Write out exactly the lines from the start of the entries through the one that contains "The image size is (1092, 1092).", including both.
--- RECORDS FOR THE EXERCISE Enclosed Below ---
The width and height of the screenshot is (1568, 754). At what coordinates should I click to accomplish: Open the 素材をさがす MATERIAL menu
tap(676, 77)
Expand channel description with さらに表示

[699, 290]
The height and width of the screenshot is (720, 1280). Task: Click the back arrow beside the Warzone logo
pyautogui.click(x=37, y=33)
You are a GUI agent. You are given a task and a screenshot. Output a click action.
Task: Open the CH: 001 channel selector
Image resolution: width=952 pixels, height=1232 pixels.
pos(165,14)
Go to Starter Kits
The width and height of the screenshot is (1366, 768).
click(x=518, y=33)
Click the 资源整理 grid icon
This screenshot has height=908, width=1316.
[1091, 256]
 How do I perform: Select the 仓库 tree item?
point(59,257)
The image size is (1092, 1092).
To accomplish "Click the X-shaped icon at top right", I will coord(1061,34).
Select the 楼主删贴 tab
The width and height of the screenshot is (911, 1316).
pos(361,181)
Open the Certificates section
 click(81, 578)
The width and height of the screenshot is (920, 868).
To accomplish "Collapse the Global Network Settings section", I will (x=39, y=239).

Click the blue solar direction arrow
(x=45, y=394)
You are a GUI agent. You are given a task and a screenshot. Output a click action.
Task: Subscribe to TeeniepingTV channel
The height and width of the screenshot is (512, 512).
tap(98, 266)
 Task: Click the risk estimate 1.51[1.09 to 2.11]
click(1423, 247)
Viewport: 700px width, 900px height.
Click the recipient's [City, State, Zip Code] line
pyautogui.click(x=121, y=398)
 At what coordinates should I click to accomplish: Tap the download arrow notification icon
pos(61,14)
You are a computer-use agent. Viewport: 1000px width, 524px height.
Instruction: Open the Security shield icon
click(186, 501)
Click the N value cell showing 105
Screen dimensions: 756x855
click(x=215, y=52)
--- End of Enclosed RECORDS FOR THE EXERCISE ---
→ **RESPONSE TO THE EXERCISE**
The width and height of the screenshot is (1568, 754). At what coordinates should I click to accomplish: Open the 素材をさがす MATERIAL menu
tap(676, 77)
Expand channel description with さらに表示

[699, 290]
The height and width of the screenshot is (720, 1280). Task: Click the back arrow beside the Warzone logo
pyautogui.click(x=37, y=33)
You are a GUI agent. You are given a task and a screenshot. Output a click action.
Task: Open the CH: 001 channel selector
Image resolution: width=952 pixels, height=1232 pixels.
pos(165,14)
Go to Starter Kits
The width and height of the screenshot is (1366, 768).
click(x=518, y=33)
Click the 资源整理 grid icon
This screenshot has height=908, width=1316.
[1091, 256]
 How do I perform: Select the 仓库 tree item?
point(59,257)
The image size is (1092, 1092).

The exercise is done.